Tailings pulp carrying traces of cyanide and the discard of barren solutions in some cases constitutes a hazard to both humans and animals, and methods have been devised for destroying the contained cyanide.
A recent paper “The Treatment of Cyanide Wastes”by Chlorination by J. G. Dobson published in the Sewage Works J., November, 1947, discusses the subject as follows;
Free cyanide is one of the most toxic components of industrial wastes that are often discharged into sewers and streams. Because its toxicity to fish varies with pH, concentrations of other ions present, temperatures, and oxygen content of the receiving water—as well as activity of development and species of fauna in the steam—it is difficult to set up exact limits of concentration which can be safely discharged. Under some conditions, as little as 0.1 p.p.m. has proved fatal to fish. From 0.1 to 0.3 gram of CN is fatal to humans.
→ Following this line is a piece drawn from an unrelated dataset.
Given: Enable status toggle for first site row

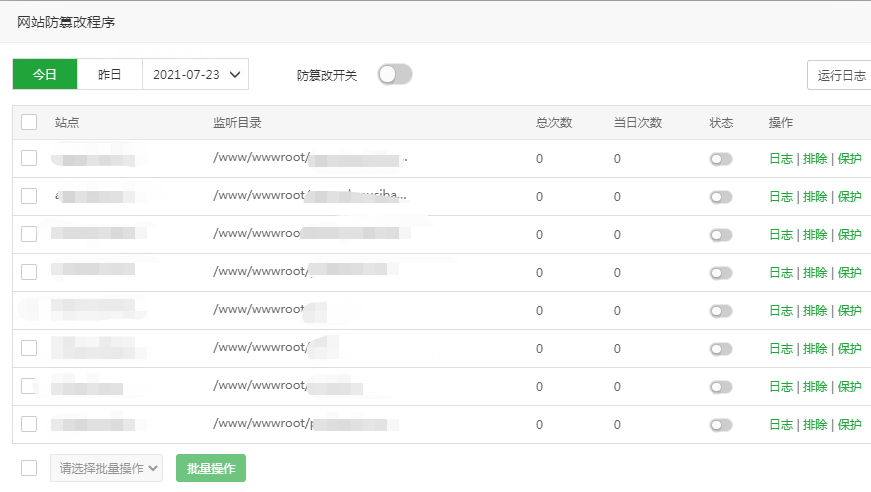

For 35 years or more various investigators have sought a satisfactory method of treating cyanide wastes. Among the methods that have been used are acidification and removal of the resulting HCN gas by air blowing, reaction with “lime sulphur,” aeration, treatment with ferrous sulfate, and oxidation with potassium permanganate.
The first of these methods is, of course, the standard scheme used for cyanide regeneration already described; the second involves the addition of commercial lime-sulphur solution, whereby the CN is converted to the cyanate. A definite yellow precipitate indicates complete reaction. The third (aeration) has been discussed by C. H. Clevenger and H. Morgan in “Atmospheric Decomposition of Cyanide Solutions,” p. 413, Alining and Scientific Press, 1916; the fourth, or ferrous sulphate method, is described by J. Moir and J. Gray in “The Destruction of Cyanide” J. CM.S. S. A., Vol. 10, p. 433, 1909; Vol. 11, p. 152, 1910; and the fifth, oxidation with permanganate, is discussed by E. F. Eldridge in “Reducing the Toxicity of Cyanide Waste” Eng. News-Record, Vol. 111, No. 23, p. 677, Dec. 7, 1933.
All the above methods have been used commercially for the reduction of the cyanide content of concentrated solutions, but they all leave a substantial cyanide residual. This residual may be serious unless extremely large dilutions are available. Another objection to all these methods is that the pollution load is increased by the addition of objectionable chemicals. None of these treatment methods are applicable to the treatment of dilute wash solutions such as are obtained from plating operations. Chlorination of solutions at pH above 8.5 has now proved to be an economical and satisfactory method for treatment.
Referring to the chemical reactions involved, Dobson says:
When chlorine is added to a free cyanide solution with sufficient free alkali present to maintain a pH above 8.5, the cyanide is oxidized to cyanate:
NaCN + 2NaOH + Cl2 → NaCNO + 2NaCl + H2O
This reaction is practically instantaneous. Under all conditions which we have tested, it is complete in less than 1 min.
Theoretically, it requires 2.73 parts of chlorine per part of CN and 3.08 parts of caustic per part of CN. However, most trade wastes contain a substantial portion of the required free alkali.
If an excess of chlorine is added, free chlorine residual, as measured by the O-T-A test, will be found in the solution after 1 or 2 min.
In all trade wastes and laboratory samples that we have tested, no cyanide within the limits of titration accuracy has been found in the presence of free available chlorine at pH 8.5.